Check my notification… ada requests dari adik dan teman-teman, yang want to be my neighbour! Ada gift dari Farmville, etc… What’s this? Aku sudah cukup kehabisan waktu ngurus my Fairyland, dan sekarang harus mengurus Farmville lagi? No way!


Farmville, game terlaris di Facebook yang digilai orang, tidak tanggung-tanggung lo, 62 juta orang di dunia ini! Prinsipnya mengikuti prinsip Facebook ”the ability to connect with your friends, to express yourself, and invest in the game” kata developernya Mark Pincus yang juga bikin Mafia Wars dan Café World. Zynga, nama perusahaan yang dikepalai Pincus jadi kaya raya sejak tahun 2007 karena selalu membuat game yang mudah dipelajari tapi sulit sekali ditinggalkan oleh pemainnya.

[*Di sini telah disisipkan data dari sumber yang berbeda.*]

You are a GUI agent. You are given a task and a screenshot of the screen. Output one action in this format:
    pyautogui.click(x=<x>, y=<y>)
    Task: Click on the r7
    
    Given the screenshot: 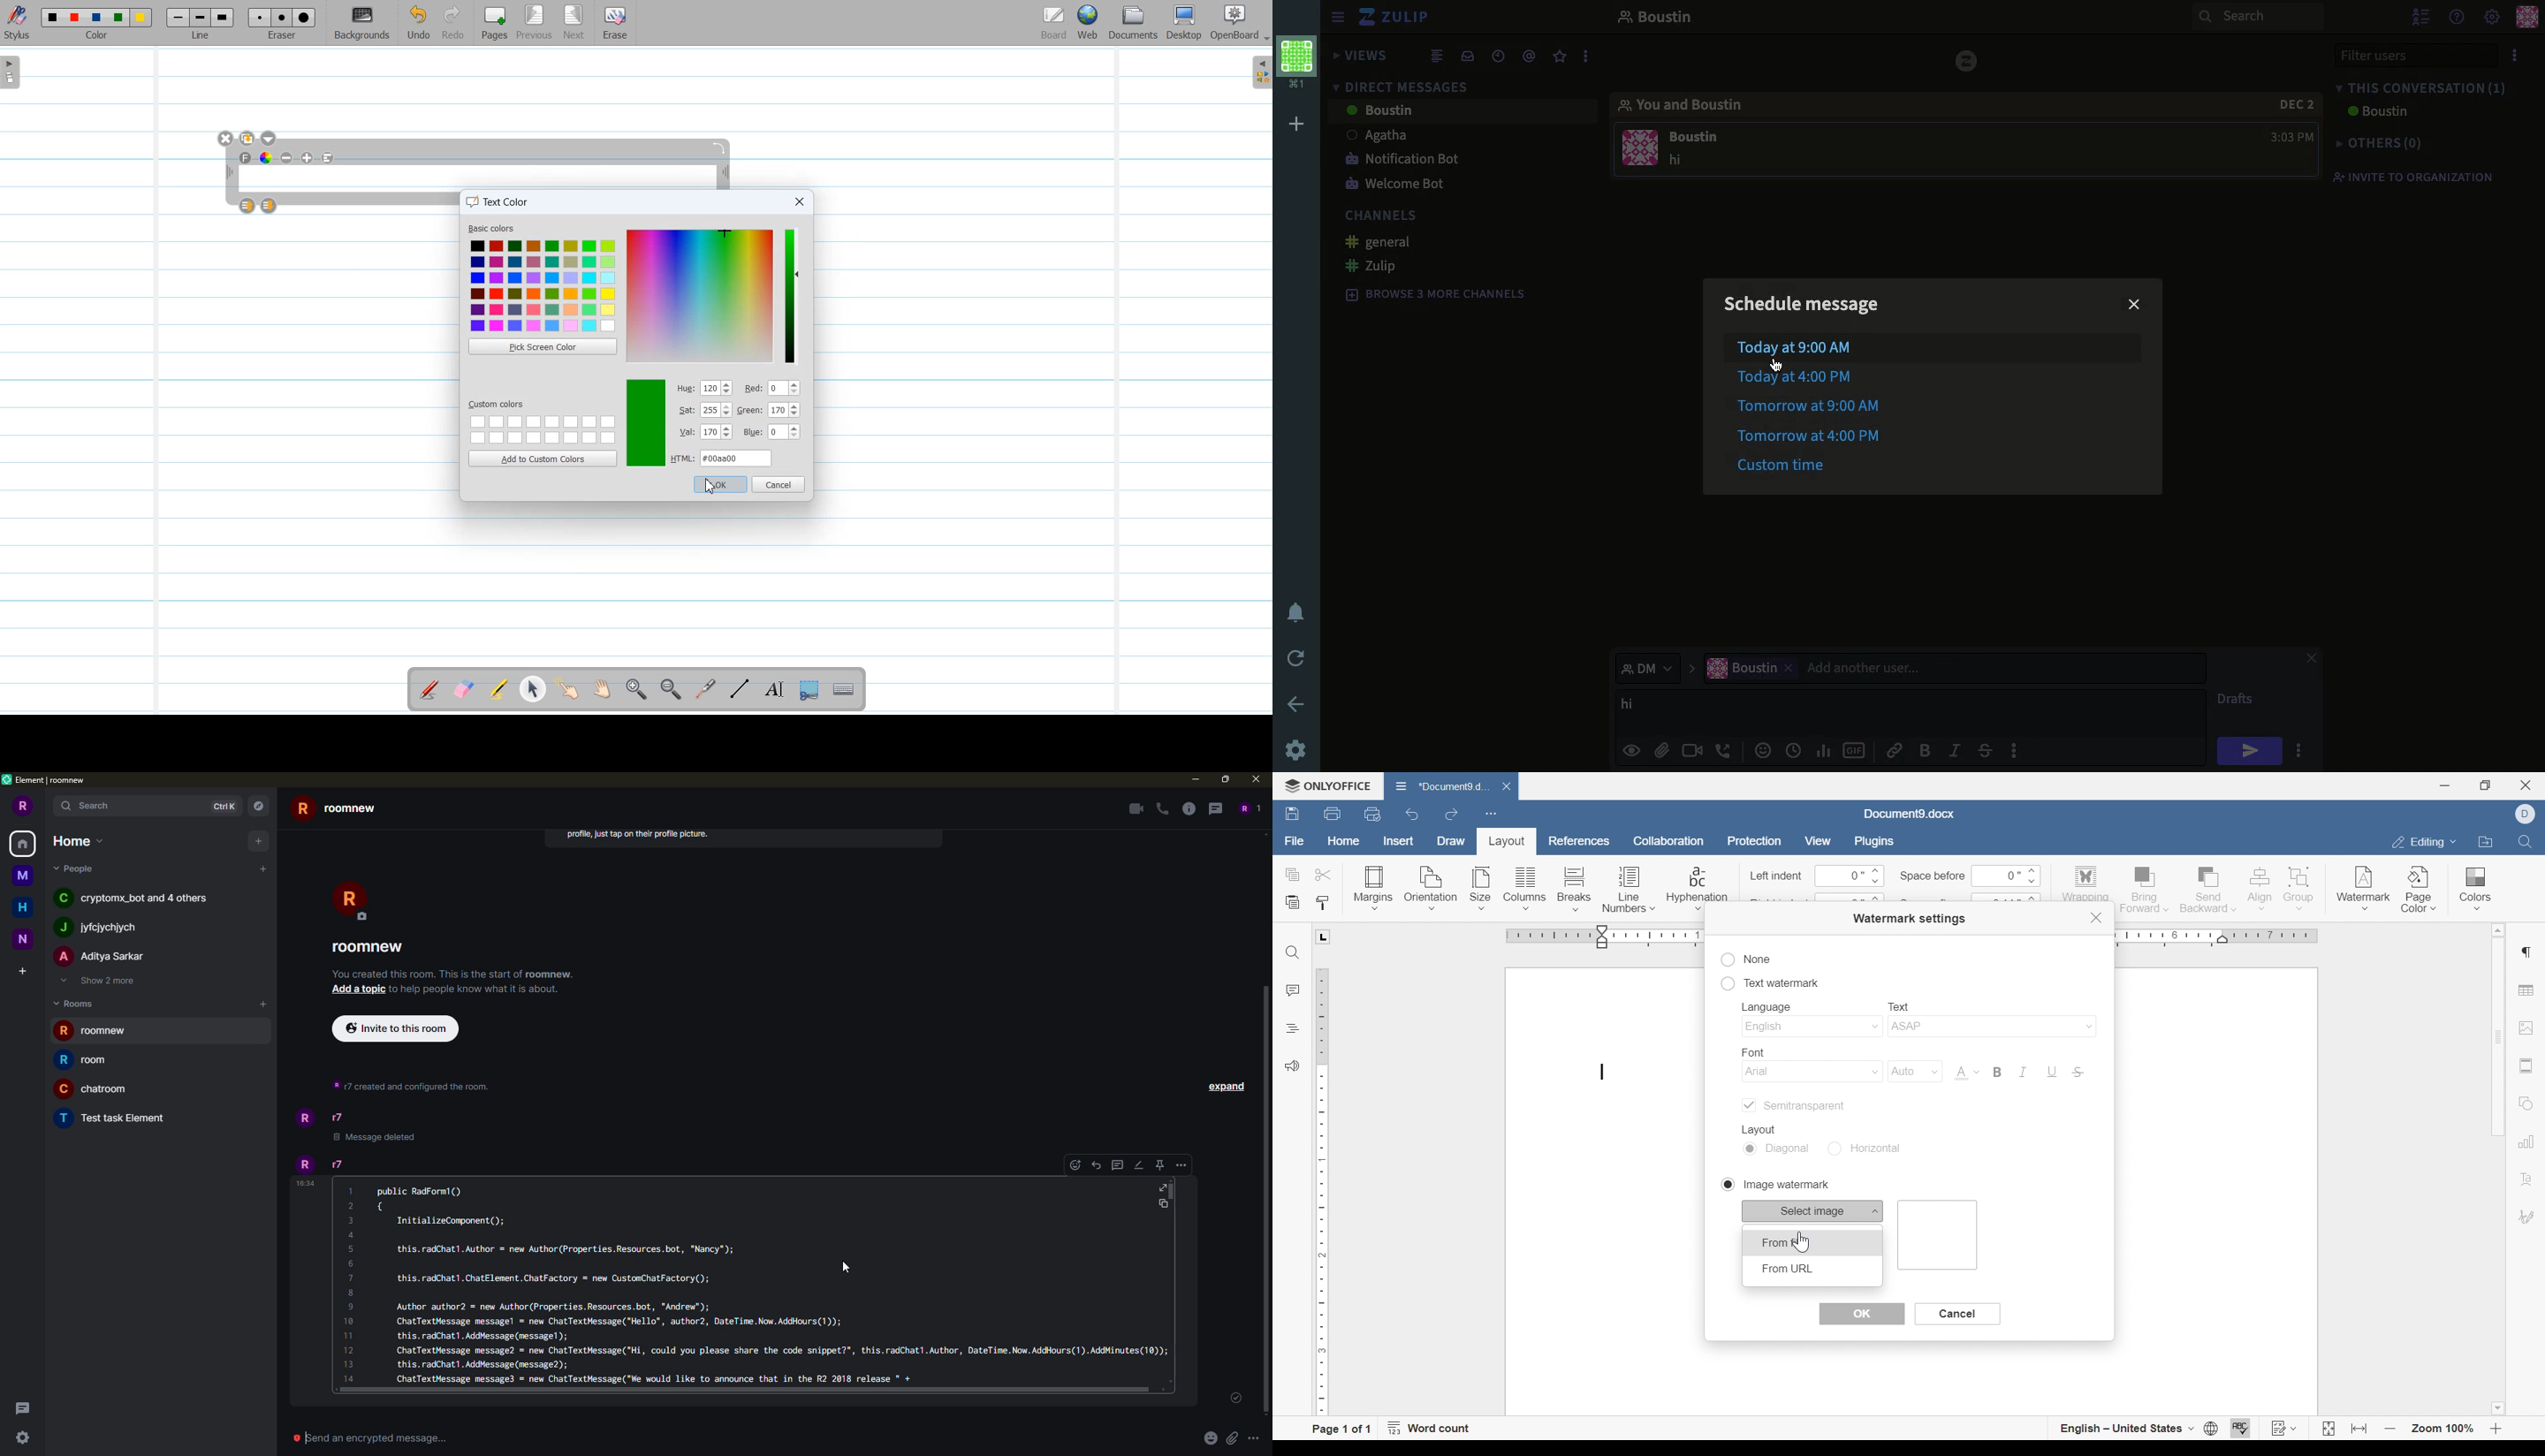 What is the action you would take?
    pyautogui.click(x=340, y=1164)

Game ini minta ampun, memang menghipnotis banyak orang di sekelilingku. Saat aku bekeja di library, aku sering berkeliling patroli cari buku. Semua student terlihat serius melihat komputer. Tetapi yang paling serius, biasanya yang main game! Bener, kan, sempet-sempetnya lagi ngurus farmnya. Alamak! Supervisorku di library juga tidak kalah noraknya. Bayangin, kerja waktu weekend dari pagi sampe sore, sibuk ngurus farmnya aja. Kita udah bolak-balik sana-sini berkarya, beliau malah dengan rajinnya membajak, harvest ini-itu, ngurus kucing, sapi, dan entah apa lagi.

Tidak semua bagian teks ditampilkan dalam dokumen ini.